22/07/2021
Hitzige Diskussionen und „Kampfabstimmung“ im Zwenkauer Stadtrat am 22.07.2021
Das Urteil des sächsischen Oberverwaltungsgerichtes zur Unwirksamkeit des Bebauungsplans 35 "Harthweide" schwebte natürlich über der jüngsten Stadtratssitzung und bewegte bereits im Vorfeld die Gemüter.
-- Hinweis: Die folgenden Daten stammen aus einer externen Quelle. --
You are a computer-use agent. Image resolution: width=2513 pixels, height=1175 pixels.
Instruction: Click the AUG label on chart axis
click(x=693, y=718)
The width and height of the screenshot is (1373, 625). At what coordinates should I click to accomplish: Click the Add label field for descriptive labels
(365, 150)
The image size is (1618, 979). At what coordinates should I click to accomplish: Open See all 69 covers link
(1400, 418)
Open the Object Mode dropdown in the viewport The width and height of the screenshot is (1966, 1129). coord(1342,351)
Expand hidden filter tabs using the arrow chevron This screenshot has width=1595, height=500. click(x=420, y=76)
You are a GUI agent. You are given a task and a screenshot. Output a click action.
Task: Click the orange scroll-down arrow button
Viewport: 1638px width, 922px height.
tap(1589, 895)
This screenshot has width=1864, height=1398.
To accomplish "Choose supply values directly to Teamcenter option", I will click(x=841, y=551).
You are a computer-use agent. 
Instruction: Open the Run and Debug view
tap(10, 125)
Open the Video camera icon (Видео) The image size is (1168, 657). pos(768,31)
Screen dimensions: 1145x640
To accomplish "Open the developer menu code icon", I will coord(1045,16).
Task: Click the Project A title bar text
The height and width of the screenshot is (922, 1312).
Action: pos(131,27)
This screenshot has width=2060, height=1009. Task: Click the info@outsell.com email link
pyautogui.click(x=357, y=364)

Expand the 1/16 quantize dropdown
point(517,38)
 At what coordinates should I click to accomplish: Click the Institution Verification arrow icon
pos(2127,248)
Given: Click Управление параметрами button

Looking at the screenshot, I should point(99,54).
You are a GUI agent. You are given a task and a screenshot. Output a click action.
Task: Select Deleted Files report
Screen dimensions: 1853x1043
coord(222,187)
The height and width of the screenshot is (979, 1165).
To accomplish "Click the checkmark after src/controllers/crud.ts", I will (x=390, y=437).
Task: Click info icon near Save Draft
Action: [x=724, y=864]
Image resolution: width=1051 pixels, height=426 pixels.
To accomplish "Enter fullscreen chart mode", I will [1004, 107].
Ebenso wie alle Bürgerinnen und Bürger erfuhren auch die Stadträte erst aus der Presse, dass überhaupt eine mündliche Verhandlung zur Normenkontrollklage stattgefunden hat und es bereits zu einer mündlichen Urteilsverkündung gekommen ist. Genau diese fehlende Weitergabe von Informationen zu wichtigen und prägnanten Themen (was zurückblickend gesehen nicht die Ausnahme, sondern eher die Regel ist) bemängelten unsere Fraktionsmitglieder zur Sitzung. In Folge dessen stellten wir auch im Vorfeld einen Eilantrag, um das Thema in der Stadtratssitzung intensiver zu betrachten und die möglichen Folgen gemeinsam zu diskutieren. Mit diesem Ansinnen standen wir aber alleine auf weiter Flur, denn die Stadträte von CDU und Linken sowie der Bürgermeister lehnten den Antrag ab. Es gäbe zum aktuellen Zeitpunkt nichts zu besprechen, da das schriftliche Urteil noch nicht vorliegt. Kann man so machen, muss man aber nicht.
Ebenso abgelehnt wurde der Antrag, den Tagesordnungspunkt zur Billigung und Offenlegung der komplexen Änderung des Flächennutzungsplans auszusetzen. Aus unserer Sicht wäre das sinnvoll gewesen, weil das Urteil sehr wohl Auswirkungen auf den selbigen haben kann und dies könnte man vor Offenlegung ja berücksichtigen, um unnötige Mehrarbeiten zu vermeiden. Mit diesem Standpunkt waren wir aber ebenfalls alleine.
Ungeachtet dessen wurde der Beschluss dann aber doch abgelehnt, da es bei der finalen Beschlussfassung zu einer Pattsituation (8 x ja und 8 x nein) gekommen ist. Nun wird der Flächennutzungsplan in die Septembersitzung verschoben und die Urteilsbegründung kann wie von uns angestrebt nun doch ausreichend gewürdigt werden.
Wie es aber mit dem Baugebiet „Harthweide“ weitergeht, bleibt abzuwarten. Mit einer Urteilsbegründung ist bis Ende August zu rechnen. Eine Sensibilisierung der betroffenen Bauherren von Seiten des Bürgermeisters wäre aber angebracht, da die bereits beschlossene Unwirksamkeit des B-Plans vermutlich nur über ein nochmaliges Verfahren geheilt werden kann.